[Pixel coordinate grounding data]
________________________
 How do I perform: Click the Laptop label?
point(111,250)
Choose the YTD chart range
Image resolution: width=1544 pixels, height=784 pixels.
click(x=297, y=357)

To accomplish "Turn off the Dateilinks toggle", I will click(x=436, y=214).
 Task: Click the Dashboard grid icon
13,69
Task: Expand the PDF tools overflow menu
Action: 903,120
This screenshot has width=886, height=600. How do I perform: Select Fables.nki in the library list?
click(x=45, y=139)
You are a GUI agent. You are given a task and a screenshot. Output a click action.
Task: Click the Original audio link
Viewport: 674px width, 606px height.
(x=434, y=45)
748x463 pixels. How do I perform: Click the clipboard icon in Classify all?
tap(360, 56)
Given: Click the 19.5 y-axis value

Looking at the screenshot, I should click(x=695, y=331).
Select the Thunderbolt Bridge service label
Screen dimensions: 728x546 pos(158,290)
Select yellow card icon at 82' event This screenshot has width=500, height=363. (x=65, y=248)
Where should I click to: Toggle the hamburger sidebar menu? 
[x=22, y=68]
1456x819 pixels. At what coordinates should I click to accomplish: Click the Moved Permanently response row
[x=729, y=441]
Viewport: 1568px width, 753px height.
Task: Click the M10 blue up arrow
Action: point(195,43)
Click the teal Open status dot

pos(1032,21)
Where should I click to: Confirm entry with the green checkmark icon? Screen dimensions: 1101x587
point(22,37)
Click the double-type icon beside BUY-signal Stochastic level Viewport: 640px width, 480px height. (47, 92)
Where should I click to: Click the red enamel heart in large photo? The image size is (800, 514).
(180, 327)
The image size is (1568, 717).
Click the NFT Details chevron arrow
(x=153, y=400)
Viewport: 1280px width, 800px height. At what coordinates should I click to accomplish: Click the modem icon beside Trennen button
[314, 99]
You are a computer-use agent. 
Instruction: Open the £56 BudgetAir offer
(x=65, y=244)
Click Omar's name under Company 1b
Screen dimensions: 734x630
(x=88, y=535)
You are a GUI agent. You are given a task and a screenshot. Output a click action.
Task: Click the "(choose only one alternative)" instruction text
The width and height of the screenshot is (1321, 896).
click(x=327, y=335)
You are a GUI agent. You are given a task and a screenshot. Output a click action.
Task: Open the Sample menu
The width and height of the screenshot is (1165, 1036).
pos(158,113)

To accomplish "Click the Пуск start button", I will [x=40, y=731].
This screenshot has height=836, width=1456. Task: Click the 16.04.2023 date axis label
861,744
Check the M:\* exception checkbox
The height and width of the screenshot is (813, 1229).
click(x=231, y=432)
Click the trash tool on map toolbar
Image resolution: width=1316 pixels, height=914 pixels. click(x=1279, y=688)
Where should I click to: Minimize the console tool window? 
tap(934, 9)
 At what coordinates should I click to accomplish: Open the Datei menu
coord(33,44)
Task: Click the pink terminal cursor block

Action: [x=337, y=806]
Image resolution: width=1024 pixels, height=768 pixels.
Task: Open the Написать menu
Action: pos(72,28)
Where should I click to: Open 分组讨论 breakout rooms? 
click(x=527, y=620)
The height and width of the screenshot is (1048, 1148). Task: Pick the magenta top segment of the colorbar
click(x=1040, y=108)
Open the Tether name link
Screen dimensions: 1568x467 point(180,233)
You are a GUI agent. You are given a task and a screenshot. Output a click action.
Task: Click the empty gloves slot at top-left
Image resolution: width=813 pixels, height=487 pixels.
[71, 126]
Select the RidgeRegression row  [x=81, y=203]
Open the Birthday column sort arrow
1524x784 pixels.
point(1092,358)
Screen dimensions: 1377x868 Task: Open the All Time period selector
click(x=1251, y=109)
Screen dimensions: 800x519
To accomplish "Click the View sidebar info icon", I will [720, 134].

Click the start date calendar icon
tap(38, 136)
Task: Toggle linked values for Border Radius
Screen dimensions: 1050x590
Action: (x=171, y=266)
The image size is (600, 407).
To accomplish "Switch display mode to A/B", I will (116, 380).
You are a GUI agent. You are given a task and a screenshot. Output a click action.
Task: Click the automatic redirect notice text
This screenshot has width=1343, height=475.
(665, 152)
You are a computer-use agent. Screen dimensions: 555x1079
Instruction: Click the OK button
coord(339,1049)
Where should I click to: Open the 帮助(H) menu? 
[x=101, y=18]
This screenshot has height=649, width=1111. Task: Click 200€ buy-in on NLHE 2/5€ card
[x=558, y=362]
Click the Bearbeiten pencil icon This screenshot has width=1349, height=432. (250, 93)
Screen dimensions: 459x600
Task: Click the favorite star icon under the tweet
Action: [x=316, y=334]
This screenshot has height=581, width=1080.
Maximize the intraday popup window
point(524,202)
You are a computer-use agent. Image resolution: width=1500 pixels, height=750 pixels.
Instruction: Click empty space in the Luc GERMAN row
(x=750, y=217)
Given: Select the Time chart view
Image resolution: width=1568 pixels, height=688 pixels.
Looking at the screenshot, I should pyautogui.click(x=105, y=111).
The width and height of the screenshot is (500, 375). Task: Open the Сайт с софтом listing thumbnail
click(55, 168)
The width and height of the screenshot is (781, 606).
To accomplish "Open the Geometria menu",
________________________
### Task statement
Please print each entry once more, exactly as it reads.

### Answer section
 How do I perform: Click the Laptop label?
point(111,250)
Choose the YTD chart range
Image resolution: width=1544 pixels, height=784 pixels.
click(x=297, y=357)

To accomplish "Turn off the Dateilinks toggle", I will click(x=436, y=214).
 Task: Click the Dashboard grid icon
13,69
Task: Expand the PDF tools overflow menu
Action: 903,120
This screenshot has width=886, height=600. How do I perform: Select Fables.nki in the library list?
click(x=45, y=139)
You are a GUI agent. You are given a task and a screenshot. Output a click action.
Task: Click the Original audio link
Viewport: 674px width, 606px height.
(x=434, y=45)
748x463 pixels. How do I perform: Click the clipboard icon in Classify all?
tap(360, 56)
Given: Click the 19.5 y-axis value

Looking at the screenshot, I should click(x=695, y=331).
Select the Thunderbolt Bridge service label
Screen dimensions: 728x546 pos(158,290)
Select yellow card icon at 82' event This screenshot has width=500, height=363. (x=65, y=248)
Where should I click to: Toggle the hamburger sidebar menu? 
[x=22, y=68]
1456x819 pixels. At what coordinates should I click to accomplish: Click the Moved Permanently response row
[x=729, y=441]
Viewport: 1568px width, 753px height.
Task: Click the M10 blue up arrow
Action: point(195,43)
Click the teal Open status dot

pos(1032,21)
Where should I click to: Confirm entry with the green checkmark icon? Screen dimensions: 1101x587
point(22,37)
Click the double-type icon beside BUY-signal Stochastic level Viewport: 640px width, 480px height. (47, 92)
Where should I click to: Click the red enamel heart in large photo? The image size is (800, 514).
(180, 327)
The image size is (1568, 717).
Click the NFT Details chevron arrow
(x=153, y=400)
Viewport: 1280px width, 800px height. At what coordinates should I click to accomplish: Click the modem icon beside Trennen button
[314, 99]
You are a computer-use agent. 
Instruction: Open the £56 BudgetAir offer
(x=65, y=244)
Click Omar's name under Company 1b
Screen dimensions: 734x630
(x=88, y=535)
You are a GUI agent. You are given a task and a screenshot. Output a click action.
Task: Click the "(choose only one alternative)" instruction text
The width and height of the screenshot is (1321, 896).
click(x=327, y=335)
You are a GUI agent. You are given a task and a screenshot. Output a click action.
Task: Open the Sample menu
The width and height of the screenshot is (1165, 1036).
pos(158,113)

To accomplish "Click the Пуск start button", I will [x=40, y=731].
This screenshot has height=836, width=1456. Task: Click the 16.04.2023 date axis label
861,744
Check the M:\* exception checkbox
The height and width of the screenshot is (813, 1229).
click(x=231, y=432)
Click the trash tool on map toolbar
Image resolution: width=1316 pixels, height=914 pixels. click(x=1279, y=688)
Where should I click to: Minimize the console tool window? 
tap(934, 9)
 At what coordinates should I click to accomplish: Open the Datei menu
coord(33,44)
Task: Click the pink terminal cursor block

Action: [x=337, y=806]
Image resolution: width=1024 pixels, height=768 pixels.
Task: Open the Написать menu
Action: pos(72,28)
Where should I click to: Open 分组讨论 breakout rooms? 
click(x=527, y=620)
The height and width of the screenshot is (1048, 1148). Task: Pick the magenta top segment of the colorbar
click(x=1040, y=108)
Open the Tether name link
Screen dimensions: 1568x467 point(180,233)
You are a GUI agent. You are given a task and a screenshot. Output a click action.
Task: Click the empty gloves slot at top-left
Image resolution: width=813 pixels, height=487 pixels.
[71, 126]
Select the RidgeRegression row  [x=81, y=203]
Open the Birthday column sort arrow
1524x784 pixels.
point(1092,358)
Screen dimensions: 1377x868 Task: Open the All Time period selector
click(x=1251, y=109)
Screen dimensions: 800x519
To accomplish "Click the View sidebar info icon", I will [720, 134].

Click the start date calendar icon
tap(38, 136)
Task: Toggle linked values for Border Radius
Screen dimensions: 1050x590
Action: (x=171, y=266)
The image size is (600, 407).
To accomplish "Switch display mode to A/B", I will (116, 380).
You are a GUI agent. You are given a task and a screenshot. Output a click action.
Task: Click the automatic redirect notice text
This screenshot has width=1343, height=475.
(665, 152)
You are a computer-use agent. Screen dimensions: 555x1079
Instruction: Click the OK button
coord(339,1049)
Where should I click to: Open the 帮助(H) menu? 
[x=101, y=18]
This screenshot has height=649, width=1111. Task: Click 200€ buy-in on NLHE 2/5€ card
[x=558, y=362]
Click the Bearbeiten pencil icon This screenshot has width=1349, height=432. (250, 93)
Screen dimensions: 459x600
Task: Click the favorite star icon under the tweet
Action: [x=316, y=334]
This screenshot has height=581, width=1080.
Maximize the intraday popup window
point(524,202)
You are a computer-use agent. Image resolution: width=1500 pixels, height=750 pixels.
Instruction: Click empty space in the Luc GERMAN row
(x=750, y=217)
Given: Select the Time chart view
Image resolution: width=1568 pixels, height=688 pixels.
Looking at the screenshot, I should pyautogui.click(x=105, y=111).
The width and height of the screenshot is (500, 375). Task: Open the Сайт с софтом listing thumbnail
click(55, 168)
The width and height of the screenshot is (781, 606).
To accomplish "Open the Geometria menu",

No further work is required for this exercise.